16/02/02 13:52:28 WARN TaskSetManager: Lost task 3.3 in stage 4.0 (TID 4050, ip-172-30-0-64.eu-west-1.compute.internal): org.apache.spark.SparkException: Kryo serialization failed: Buffer overflow. Available: 6, required: 8
Serialization trace:
currL1 (org.apache.spark.mllib.stat.MultivariateOnlineSummarizer). To avoid this, increase spark.kryoserializer.buffer.max value.

Following its advice, this was quickly fixed with:

sparkConf.setExecutorEnv("spark.kryoserializer.buffer.max", "20G")

only for me to run into:

16/02/02 14:05:23 WARN TaskSetManager: Lost task 1.0 in stage 4.1 (TID 6149, ip-172-30-0-65.eu-west-1.compute.internal): FetchFailed(BlockManagerId(0, ip-172-30-0-63.eu-west-1.compute.internal, 44256), shuffleId=2, mapId=7, reduceId=1, message=
org.apache.spark.shuffle.FetchFailedException: Too large frame: 3251949143
        at org.apache.spark.storage.ShuffleBlockFetcherIterator.throwFetchFailedException(ShuffleBlockFetcherIterator.scala:323)
        at org.apache.spark.storage.ShuffleBlockFetcherIterator.next(ShuffleBlockFetcherIterator.scala:300)
.
.
Caused by: java.lang.IllegalArgumentException: Too large frame: 3251949143
        at org.spark-project.guava.base.Preconditions.checkArgument(Preconditions.java:119)

        at org.apache.spark.network.util.TransportFrameDecoder.decodeNext(TransportFrameDecoder.java:134)
.
.

Well now, this seems the end of the road as the code in TransportFrameDecoder is:

Preconditions.checkArgument(frameSize < MAX_FRAME_SIZE, "Too large frame: %s", frameSize);

(see here for more information on Spark limits).

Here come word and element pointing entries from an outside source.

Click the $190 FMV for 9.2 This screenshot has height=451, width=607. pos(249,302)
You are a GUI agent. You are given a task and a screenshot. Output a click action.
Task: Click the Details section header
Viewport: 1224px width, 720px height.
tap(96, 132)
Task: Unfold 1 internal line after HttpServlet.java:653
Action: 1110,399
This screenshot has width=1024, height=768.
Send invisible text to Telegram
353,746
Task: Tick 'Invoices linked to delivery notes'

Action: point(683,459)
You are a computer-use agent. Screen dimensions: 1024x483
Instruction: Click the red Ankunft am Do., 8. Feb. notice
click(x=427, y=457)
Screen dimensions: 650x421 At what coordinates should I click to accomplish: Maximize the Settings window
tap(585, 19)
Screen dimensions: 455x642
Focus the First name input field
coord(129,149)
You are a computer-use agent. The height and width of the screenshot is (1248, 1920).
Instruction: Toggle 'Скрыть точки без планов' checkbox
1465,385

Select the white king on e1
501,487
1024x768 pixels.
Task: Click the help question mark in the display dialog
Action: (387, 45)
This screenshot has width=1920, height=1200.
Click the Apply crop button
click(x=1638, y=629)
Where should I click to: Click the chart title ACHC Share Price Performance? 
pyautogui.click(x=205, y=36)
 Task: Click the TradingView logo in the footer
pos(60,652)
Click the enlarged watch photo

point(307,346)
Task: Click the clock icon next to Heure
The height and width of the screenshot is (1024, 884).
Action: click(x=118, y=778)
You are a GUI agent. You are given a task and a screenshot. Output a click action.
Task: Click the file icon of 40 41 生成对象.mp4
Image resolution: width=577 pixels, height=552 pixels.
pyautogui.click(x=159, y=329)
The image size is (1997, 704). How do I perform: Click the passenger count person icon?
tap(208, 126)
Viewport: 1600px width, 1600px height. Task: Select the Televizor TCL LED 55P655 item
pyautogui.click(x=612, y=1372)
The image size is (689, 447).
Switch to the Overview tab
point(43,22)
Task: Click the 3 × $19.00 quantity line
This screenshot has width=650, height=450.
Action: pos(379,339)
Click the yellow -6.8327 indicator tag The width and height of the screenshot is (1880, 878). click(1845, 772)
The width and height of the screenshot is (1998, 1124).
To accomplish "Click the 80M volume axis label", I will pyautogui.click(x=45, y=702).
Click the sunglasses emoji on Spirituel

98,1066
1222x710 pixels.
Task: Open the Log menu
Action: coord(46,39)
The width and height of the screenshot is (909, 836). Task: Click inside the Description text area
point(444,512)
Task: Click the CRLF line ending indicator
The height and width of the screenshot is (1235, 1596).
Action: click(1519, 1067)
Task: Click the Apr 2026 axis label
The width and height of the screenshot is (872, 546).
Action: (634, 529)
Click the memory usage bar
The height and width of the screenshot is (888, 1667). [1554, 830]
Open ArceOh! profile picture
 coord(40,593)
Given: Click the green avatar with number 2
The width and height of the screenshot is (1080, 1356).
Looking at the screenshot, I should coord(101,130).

Indeed the app in the Spark GUI looks like this:



We can see a job that is in the process of retrying having failed already. The interesting things to note are that 16 out of 16 tasks of stage 3 have succeeded - that is the first part of treeAggregate. Our hack using coalesce worked! However, the second part of treeAggregate fails, that is none of the 4 tasks (corresponding to my 4 boxes trying to aggregate their individual results) in stage 4 passed.

Workaround

Well, there isn't one that I am aware of, at least as far as DIMSUM is concerned. However, since my matrix is very sparse, coding up a brute-force routine actually ran in about 45 minutes so maybe I don't need the efficiency DIMSUM promises.